19. Sole unit according to claim 18, wherein the second softening temperature range of the second fiber component is below the temperature required for dyeing the second fiber component.

20. Sole unit according to at least one of the preceding claims, whose barrier layer (39) has a water vapor permeability of in the range of 3,000 g / m ² -24h to 20,000 g / m ² -24h, in particular in the range of 8,000 g / m ² -24h to 15,000 g / m ² -24h, and especially of 12,588 g / m ² -24h.

21. Sole unit according to at least one of the preceding claims, whose decorative layer (45) has a water vapor permeability in the range of 10,000 g / m ² -24h to 50,000 g / m ² -24h, in particular in the range of 20,000 g / m ² -24h to 30,000 g / m ² -24h, and especially of 26,000 g / m ² -24h.

22. Sole unit according to at least one of the preceding claims, which has a water vapor permeability in the range of 1000 g / m ² -24h to 20,000 g / m ² -24h, in particular in the range of 6,000 g / m ² -24h to 12,000 g / m ² 24h , and in particular of 9337 g / m ² -24h.

23. sole unit (15) according to at least one of the preceding claims, whose sole layer (25) consists of a sprayable material.

24. sole unit (15) according to claim 23, the sole layer (25) to the barrier layer (39) and the decorative layer (45) is injection-molded such that the barrier layer (39) and the decorative layer (45) on Sohlenlagenmaterial with the sole layer (25 ) are connected.

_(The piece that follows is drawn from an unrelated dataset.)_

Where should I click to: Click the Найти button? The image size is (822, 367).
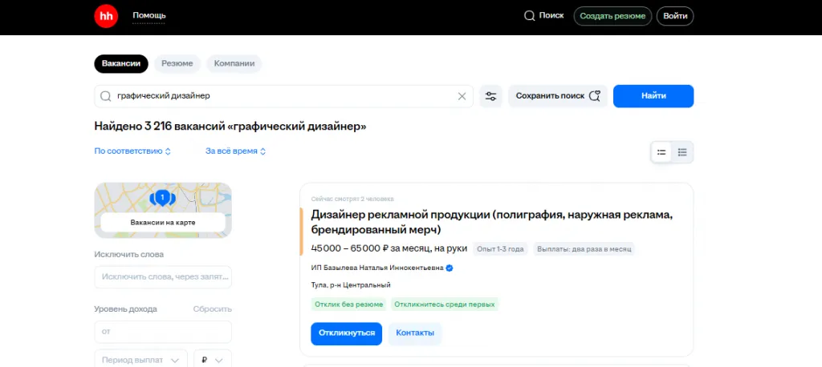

25. Sole unit (15) according to claim 23 or 24, wherein the barrier layer (39) and the decorative layer (45) are connected to each other by means of sole layer material.

26. sole unit (15) according to at least one of claims 23 to 25, wherein the barrier layer (39) and the decorative layer (45) are penetrated by sole layer material.

27. sole unit (15) according to at least one of the preceding claims, the sole layer (25) forms an outsole (29) of the sole unit (15).

28. sole unit (15) according to at least one of claims 1 to 27, the sole layer (25) forms a midsole of the sole unit (15).

29. Sole unit (15) according to at least one of the preceding claims, wherein the barrier layer (39) and the decorative layer (45) are connected to a usable as a unit assembly.

30. footwear (11) with a sole unit (15) according to at least one of the preceding claims and with a shaft (13) which is provided in a sole side Schaftendbereich (55) with a waterproof and water vapor permeable shaft bottom functional layer (37), wherein the Sole unit (15) is attached to the shaft end region (55) such that the shaft bottom functional layer (37) is at least in the region of the at least one

Opening (27) with the barrier layer (39) is unconnected.